WHAT IS NEEDED
Below are records; report how many of their lines contain the word "Open", giving only the number.

MATERIAL FOR THIS EXERCISE
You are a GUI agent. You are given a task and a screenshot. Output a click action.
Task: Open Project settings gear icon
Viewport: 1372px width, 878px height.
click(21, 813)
* * *
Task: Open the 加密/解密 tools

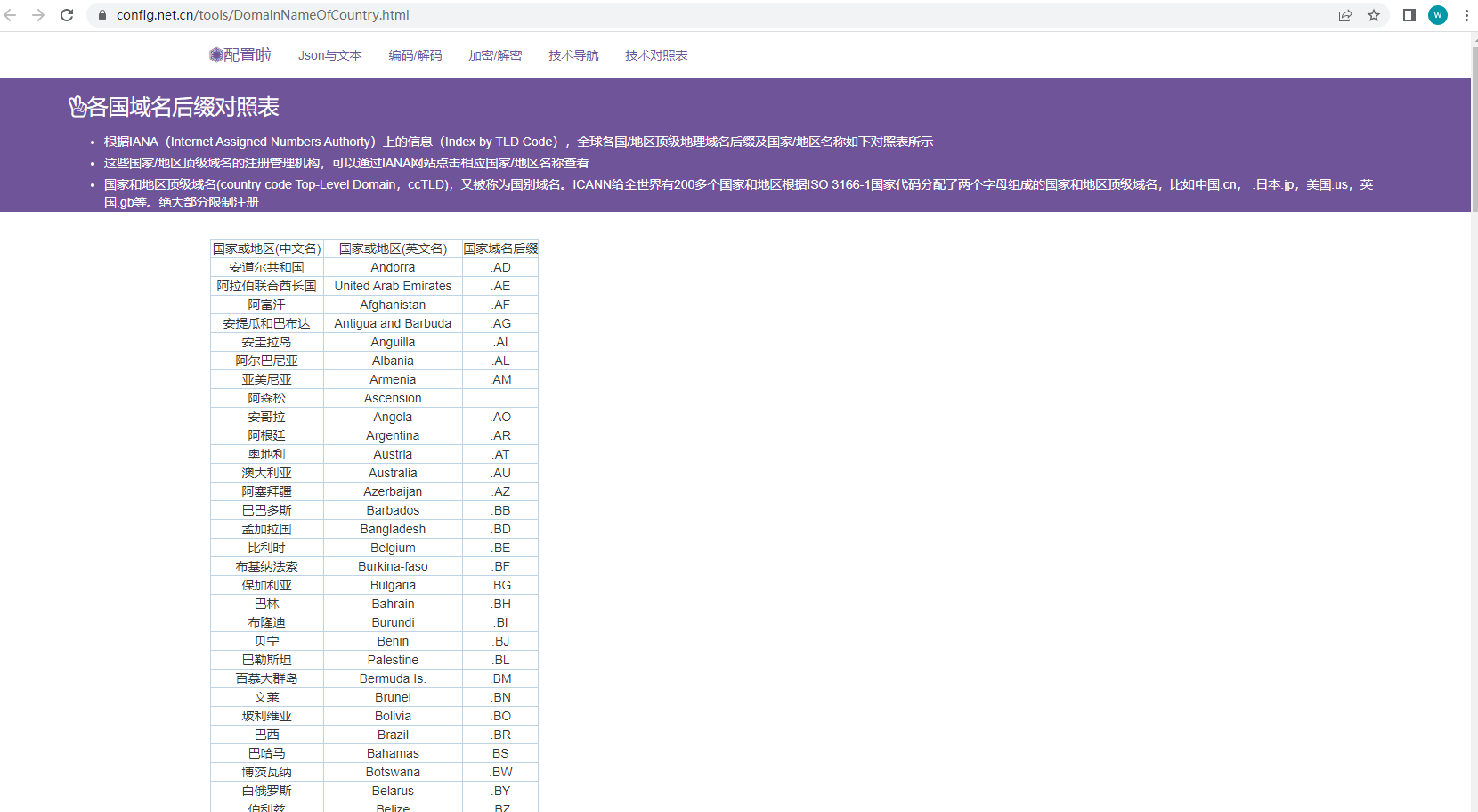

RESULT OF THE EXERCISE
2